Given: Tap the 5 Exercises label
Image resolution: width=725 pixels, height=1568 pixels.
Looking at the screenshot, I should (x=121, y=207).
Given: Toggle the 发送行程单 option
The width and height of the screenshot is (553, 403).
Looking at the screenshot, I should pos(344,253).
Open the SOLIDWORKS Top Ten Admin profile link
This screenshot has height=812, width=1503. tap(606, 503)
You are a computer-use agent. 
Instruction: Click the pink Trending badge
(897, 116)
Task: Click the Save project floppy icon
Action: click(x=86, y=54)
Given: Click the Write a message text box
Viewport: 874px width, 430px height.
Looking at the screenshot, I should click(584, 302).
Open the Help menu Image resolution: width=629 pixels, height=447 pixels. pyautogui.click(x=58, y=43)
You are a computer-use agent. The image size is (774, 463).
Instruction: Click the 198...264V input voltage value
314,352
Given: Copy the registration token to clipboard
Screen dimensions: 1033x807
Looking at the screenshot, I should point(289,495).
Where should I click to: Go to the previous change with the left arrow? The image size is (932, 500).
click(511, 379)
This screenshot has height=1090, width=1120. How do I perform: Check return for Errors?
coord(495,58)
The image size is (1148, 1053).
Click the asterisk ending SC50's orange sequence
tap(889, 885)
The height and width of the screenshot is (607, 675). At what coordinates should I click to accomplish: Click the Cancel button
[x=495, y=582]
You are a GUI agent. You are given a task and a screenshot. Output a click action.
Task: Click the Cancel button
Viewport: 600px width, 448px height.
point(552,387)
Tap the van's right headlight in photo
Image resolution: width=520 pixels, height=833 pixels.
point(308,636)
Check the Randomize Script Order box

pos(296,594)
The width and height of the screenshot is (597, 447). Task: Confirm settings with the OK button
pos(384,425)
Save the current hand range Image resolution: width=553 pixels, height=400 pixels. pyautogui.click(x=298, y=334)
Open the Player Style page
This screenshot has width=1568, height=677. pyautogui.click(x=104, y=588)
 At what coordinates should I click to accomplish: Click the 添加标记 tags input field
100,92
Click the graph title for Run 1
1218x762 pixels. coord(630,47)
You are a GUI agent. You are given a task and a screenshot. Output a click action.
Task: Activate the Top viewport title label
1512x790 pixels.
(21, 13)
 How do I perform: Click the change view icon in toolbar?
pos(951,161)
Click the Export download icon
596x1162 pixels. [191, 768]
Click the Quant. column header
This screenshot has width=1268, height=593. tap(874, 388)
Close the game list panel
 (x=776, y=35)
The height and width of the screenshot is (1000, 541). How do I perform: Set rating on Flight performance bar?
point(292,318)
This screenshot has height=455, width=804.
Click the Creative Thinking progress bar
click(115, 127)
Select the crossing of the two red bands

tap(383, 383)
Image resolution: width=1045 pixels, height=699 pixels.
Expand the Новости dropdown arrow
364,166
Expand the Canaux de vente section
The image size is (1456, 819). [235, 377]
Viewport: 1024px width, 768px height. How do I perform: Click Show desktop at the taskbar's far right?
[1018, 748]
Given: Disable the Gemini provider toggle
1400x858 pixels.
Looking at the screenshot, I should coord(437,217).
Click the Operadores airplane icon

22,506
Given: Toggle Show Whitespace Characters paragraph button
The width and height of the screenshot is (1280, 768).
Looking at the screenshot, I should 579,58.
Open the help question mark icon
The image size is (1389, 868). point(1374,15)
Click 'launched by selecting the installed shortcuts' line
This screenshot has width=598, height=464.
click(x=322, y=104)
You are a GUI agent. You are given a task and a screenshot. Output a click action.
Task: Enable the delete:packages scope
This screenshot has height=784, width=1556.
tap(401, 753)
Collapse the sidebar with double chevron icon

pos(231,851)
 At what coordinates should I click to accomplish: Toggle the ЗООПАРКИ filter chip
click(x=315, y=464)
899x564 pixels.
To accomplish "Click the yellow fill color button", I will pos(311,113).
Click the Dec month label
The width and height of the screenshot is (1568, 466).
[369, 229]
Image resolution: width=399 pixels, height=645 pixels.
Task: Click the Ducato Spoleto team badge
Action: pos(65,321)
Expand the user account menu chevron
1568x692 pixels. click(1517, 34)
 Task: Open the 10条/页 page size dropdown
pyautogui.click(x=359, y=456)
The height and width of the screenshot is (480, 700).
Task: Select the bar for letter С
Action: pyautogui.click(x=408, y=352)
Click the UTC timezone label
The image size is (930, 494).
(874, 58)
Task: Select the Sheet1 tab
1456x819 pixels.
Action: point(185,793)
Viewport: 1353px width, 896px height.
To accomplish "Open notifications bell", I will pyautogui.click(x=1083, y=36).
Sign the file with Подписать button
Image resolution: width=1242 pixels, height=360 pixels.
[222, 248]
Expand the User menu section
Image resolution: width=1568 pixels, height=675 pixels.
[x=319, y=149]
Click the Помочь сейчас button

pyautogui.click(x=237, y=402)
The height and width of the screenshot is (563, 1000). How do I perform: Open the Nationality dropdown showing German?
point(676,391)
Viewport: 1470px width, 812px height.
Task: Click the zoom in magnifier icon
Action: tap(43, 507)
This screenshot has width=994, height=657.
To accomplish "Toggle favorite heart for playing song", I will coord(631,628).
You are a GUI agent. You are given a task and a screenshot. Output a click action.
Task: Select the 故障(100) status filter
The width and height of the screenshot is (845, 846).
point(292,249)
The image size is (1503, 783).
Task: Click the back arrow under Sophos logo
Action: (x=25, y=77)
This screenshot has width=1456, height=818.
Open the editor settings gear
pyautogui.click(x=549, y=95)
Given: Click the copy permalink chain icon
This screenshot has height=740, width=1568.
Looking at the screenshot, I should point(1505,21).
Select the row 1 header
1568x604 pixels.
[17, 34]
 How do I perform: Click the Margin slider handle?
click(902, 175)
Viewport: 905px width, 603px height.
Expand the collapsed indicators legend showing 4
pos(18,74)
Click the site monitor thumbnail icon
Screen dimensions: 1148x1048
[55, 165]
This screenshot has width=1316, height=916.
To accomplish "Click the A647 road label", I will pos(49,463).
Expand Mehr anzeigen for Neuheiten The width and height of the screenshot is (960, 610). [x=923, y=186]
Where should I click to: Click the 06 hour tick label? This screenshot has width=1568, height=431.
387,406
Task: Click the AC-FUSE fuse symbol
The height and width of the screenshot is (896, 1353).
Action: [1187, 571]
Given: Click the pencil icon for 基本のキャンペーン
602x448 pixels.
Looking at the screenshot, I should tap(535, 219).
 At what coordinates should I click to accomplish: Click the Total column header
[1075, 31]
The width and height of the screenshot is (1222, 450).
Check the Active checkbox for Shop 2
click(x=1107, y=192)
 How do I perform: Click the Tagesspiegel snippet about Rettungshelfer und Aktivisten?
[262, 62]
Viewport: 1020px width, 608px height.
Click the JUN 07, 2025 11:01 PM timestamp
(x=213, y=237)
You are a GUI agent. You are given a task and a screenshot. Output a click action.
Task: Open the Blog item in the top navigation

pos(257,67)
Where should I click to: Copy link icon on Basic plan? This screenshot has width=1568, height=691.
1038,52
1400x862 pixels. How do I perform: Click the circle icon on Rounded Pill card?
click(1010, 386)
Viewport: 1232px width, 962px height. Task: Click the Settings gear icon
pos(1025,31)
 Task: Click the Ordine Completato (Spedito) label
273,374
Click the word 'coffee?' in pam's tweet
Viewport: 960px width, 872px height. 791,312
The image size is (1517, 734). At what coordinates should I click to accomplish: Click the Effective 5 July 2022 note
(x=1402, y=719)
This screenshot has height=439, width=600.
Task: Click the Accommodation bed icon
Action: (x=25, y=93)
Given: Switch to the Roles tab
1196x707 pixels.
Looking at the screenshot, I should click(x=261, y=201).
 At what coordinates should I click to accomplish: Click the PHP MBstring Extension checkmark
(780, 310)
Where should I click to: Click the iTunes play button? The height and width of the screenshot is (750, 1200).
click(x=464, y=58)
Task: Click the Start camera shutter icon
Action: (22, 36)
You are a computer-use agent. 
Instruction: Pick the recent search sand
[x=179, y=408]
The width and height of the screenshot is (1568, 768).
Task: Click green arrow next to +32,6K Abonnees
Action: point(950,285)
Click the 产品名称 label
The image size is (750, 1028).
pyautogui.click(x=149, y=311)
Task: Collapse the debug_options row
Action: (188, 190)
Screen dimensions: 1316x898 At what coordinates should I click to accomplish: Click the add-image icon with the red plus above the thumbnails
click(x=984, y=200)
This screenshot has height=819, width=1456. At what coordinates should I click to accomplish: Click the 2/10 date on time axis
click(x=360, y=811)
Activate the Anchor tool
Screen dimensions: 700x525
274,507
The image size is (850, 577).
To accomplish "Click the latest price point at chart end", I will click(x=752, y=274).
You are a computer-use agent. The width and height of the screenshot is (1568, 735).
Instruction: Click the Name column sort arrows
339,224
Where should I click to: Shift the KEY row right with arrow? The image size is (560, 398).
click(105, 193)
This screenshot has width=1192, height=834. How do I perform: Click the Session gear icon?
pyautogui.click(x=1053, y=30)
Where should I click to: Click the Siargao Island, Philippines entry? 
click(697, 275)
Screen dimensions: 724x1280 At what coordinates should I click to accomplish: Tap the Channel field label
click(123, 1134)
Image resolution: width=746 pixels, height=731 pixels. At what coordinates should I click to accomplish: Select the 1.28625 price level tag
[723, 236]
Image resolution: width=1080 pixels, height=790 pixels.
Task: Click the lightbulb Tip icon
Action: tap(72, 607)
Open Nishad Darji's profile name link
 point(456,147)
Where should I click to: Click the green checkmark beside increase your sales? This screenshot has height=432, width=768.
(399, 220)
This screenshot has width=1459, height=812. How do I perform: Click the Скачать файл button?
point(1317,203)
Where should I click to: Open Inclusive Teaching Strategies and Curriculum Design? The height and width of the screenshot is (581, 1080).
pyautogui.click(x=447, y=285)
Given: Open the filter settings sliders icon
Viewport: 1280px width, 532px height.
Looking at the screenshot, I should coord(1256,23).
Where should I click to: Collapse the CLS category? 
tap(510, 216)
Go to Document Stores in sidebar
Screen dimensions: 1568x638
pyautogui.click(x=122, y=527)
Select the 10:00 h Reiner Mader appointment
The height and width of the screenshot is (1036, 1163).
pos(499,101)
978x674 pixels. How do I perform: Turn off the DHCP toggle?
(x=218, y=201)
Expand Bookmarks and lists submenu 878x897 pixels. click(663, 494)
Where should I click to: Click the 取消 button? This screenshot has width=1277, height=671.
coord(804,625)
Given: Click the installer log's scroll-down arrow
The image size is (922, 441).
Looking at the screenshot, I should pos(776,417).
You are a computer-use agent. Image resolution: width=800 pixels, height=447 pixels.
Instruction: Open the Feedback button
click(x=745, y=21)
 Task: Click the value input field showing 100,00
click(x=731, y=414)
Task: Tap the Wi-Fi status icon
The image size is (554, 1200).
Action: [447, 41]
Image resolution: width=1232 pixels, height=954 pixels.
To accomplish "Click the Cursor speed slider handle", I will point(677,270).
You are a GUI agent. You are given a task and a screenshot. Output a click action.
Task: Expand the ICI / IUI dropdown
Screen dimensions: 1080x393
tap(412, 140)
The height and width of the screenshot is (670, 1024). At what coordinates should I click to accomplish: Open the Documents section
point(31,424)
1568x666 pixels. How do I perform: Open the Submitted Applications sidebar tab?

Do this -> Reproduce, character for character, the part of the entries above that opens with the first line and closes with the line containing "Looking at the screenshot, I should point(289,495).", including that line.

Right answer ->
Given: Tap the 5 Exercises label
Image resolution: width=725 pixels, height=1568 pixels.
Looking at the screenshot, I should (x=121, y=207).
Given: Toggle the 发送行程单 option
The width and height of the screenshot is (553, 403).
Looking at the screenshot, I should pos(344,253).
Open the SOLIDWORKS Top Ten Admin profile link
This screenshot has height=812, width=1503. tap(606, 503)
You are a computer-use agent. 
Instruction: Click the pink Trending badge
(897, 116)
Task: Click the Save project floppy icon
Action: click(x=86, y=54)
Given: Click the Write a message text box
Viewport: 874px width, 430px height.
Looking at the screenshot, I should click(584, 302).
Open the Help menu Image resolution: width=629 pixels, height=447 pixels. pyautogui.click(x=58, y=43)
You are a computer-use agent. The image size is (774, 463).
Instruction: Click the 198...264V input voltage value
314,352
Given: Copy the registration token to clipboard
Screen dimensions: 1033x807
Looking at the screenshot, I should point(289,495).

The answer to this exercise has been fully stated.